Oliver is a very minor mage. He only knows three spells and one of them is to control his allergy to armadillo dander. Also, he’s only twelve years old. Unfortunately, he’s the only mage in his village since his mentor died, so when a drought threatens the survival of his home, he has no choice but to leave to bring back the rain. A Minor Mage, by T. Kingfisher, chronicles that journey.
T. Kingfisher is the pseudonym that Ursula Vernon, who publishes children’s books under her own name, uses when writing for adults. A Minor Mage seems to fall into the liminal space between those two categories. In the acknowledgments, she admits that she always believed this was a book for kids, but that she had bowed to other voices. I can see both sides of the argument, but in the end, I would describe this as a children’s book for grown-ups, as it has plenty to offer readers of all ages.

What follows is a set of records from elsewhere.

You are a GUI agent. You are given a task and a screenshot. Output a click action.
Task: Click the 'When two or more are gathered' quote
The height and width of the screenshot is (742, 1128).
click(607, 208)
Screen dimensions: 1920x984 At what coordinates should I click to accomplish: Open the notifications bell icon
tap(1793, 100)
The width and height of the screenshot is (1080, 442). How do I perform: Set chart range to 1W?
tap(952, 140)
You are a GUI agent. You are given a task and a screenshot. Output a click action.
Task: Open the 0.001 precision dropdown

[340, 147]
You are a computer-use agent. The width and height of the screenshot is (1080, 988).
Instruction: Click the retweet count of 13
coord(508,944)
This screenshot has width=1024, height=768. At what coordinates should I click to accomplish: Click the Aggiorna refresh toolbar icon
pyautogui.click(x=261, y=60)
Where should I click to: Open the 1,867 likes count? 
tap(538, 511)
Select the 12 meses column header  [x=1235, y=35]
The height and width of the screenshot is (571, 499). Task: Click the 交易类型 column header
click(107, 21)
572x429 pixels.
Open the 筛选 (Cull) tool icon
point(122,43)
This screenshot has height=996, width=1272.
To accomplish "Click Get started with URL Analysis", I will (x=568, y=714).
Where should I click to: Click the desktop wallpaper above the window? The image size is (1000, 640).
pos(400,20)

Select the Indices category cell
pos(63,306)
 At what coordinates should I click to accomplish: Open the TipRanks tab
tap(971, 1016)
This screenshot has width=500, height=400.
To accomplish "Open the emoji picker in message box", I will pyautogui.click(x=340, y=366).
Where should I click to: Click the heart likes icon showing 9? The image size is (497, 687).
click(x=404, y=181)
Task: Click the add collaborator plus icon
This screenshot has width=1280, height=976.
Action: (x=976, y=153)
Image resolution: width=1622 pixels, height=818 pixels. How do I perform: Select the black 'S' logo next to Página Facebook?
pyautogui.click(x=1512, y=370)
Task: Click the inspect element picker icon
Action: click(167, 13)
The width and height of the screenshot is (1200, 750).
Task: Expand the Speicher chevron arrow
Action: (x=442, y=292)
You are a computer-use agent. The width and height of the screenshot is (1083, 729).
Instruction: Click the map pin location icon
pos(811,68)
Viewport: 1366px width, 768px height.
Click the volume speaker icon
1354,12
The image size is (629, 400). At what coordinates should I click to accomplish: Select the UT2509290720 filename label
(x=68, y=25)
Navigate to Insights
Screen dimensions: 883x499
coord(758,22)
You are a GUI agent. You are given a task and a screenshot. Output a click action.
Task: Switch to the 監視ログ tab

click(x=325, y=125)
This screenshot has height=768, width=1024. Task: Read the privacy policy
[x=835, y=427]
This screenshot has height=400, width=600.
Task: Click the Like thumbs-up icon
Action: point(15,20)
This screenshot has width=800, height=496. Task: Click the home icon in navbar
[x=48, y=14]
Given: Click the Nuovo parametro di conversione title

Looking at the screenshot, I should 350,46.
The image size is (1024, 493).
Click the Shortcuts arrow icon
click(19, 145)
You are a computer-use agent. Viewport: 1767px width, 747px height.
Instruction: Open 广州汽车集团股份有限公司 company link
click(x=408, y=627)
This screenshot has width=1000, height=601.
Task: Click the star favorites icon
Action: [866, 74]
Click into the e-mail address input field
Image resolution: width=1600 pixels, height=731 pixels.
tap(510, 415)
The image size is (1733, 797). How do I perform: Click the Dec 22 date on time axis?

There are literal monsters in this book, as well people who behave monstrously, and Oliver has to find the inner resources to deal with both of them. From the villagers who show up on his doorstep to force him on this journey (a journey he had planned to undertake anyway), to bandits and murderous mayors, Oliver encounters the full range of unpleasant human behavior, and accepts it all with a reasonable amount of wisdom and equanimity. He’s not a saint, but he understands human behavior, even if he is still able to be hurt by it.
Oliver is a clever, down-to-earth boy who tries to think carefully about his actions, and chafes under his own limitations. Often, his belief that he is a minor mage holds him back more than his limited magic. Much of the journey is about him learning how to achieve his goals using the tools at his disposal, instead of yearning for abilities that he does not currently possess. While that’s a particularly salient lesson for kids, I’d say that is relevant for humans of any age.
His armadillo familiar manages to be a talking animal who is still, at heart, an animal. Being a wizard’s familiar gives him the power of speech, and the higher reasoning abilities that go with it, but it doesn’t make him human. And his ability to communicate with other animals is not nearly has helpful as it might be in a more fanciful story. In one of my favorite scenes, he is attempting to communicate with some pigs, and Oliver asks him what they said. He replies, “They didn’t say anything…. They’re not people in pig suits. They don’t have a language like ‘Swinese’ or something. They’re pigs.” That’s the kind of no-nonsense story detail that you can expect from this book.
All in all, A Minor Mage provides a fun, light reading experience that you could share with an older child if you so choose. Oliver is a perceptive narrator, with a wonderful, wry humor. Highly recommended for anyone who prefers their fantasy grounded, and their magic subtle.